__What to work on__
Copy the lines of the data from the one holding "has width=1120, height=1270." through the one holding "pyautogui.click(x=1686, y=124)", both included, without any changes.

__Information given__
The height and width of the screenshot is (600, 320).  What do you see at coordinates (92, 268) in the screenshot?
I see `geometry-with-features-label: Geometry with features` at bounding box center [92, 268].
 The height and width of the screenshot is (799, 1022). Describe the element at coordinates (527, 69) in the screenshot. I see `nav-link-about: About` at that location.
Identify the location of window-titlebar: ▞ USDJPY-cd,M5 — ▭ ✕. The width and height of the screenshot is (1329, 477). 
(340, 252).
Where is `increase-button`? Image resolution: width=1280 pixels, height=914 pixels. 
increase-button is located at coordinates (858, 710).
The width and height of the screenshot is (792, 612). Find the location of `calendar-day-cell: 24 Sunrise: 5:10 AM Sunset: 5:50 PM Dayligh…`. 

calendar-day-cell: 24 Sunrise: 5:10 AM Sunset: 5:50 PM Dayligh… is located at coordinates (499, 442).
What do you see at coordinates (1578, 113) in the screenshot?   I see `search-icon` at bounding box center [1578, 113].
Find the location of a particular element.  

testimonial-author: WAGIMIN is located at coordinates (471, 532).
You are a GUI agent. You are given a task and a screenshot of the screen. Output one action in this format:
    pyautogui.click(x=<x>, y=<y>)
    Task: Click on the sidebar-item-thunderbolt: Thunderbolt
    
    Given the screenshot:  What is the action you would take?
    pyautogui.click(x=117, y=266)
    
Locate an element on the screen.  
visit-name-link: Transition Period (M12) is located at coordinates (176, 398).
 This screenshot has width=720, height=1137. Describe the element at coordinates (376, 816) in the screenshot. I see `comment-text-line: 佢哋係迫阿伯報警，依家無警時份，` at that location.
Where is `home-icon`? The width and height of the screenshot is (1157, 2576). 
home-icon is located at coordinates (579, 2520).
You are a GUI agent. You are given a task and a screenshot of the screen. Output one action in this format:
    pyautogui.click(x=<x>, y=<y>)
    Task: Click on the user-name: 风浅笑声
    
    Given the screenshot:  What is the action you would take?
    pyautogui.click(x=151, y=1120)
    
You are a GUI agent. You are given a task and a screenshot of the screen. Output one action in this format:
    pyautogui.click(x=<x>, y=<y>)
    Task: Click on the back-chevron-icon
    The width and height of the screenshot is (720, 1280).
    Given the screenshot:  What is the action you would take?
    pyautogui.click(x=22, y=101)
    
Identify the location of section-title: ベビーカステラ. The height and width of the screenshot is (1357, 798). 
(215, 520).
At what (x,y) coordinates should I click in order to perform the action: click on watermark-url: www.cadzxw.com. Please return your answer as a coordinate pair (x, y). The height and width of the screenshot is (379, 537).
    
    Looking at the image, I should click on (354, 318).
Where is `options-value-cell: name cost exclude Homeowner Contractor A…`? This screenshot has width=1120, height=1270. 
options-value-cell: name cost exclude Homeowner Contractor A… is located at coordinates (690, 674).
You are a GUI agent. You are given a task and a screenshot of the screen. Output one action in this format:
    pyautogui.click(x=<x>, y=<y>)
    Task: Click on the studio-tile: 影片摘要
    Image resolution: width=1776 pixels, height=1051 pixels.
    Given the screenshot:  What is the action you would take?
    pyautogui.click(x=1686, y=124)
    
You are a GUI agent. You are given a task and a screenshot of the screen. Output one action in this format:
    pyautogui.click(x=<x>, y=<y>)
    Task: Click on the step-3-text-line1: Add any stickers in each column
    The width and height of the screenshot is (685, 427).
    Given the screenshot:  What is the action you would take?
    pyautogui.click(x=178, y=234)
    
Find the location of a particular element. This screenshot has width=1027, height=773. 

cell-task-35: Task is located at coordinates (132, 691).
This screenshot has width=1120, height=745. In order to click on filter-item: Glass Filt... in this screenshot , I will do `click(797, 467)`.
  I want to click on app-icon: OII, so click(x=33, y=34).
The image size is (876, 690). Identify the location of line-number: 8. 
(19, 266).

__Reply__
Where is `options-value-cell: name cost exclude Homeowner Contractor A…`? This screenshot has width=1120, height=1270. 
options-value-cell: name cost exclude Homeowner Contractor A… is located at coordinates (690, 674).
You are a GUI agent. You are given a task and a screenshot of the screen. Output one action in this format:
    pyautogui.click(x=<x>, y=<y>)
    Task: Click on the studio-tile: 影片摘要
    Image resolution: width=1776 pixels, height=1051 pixels.
    Given the screenshot:  What is the action you would take?
    pyautogui.click(x=1686, y=124)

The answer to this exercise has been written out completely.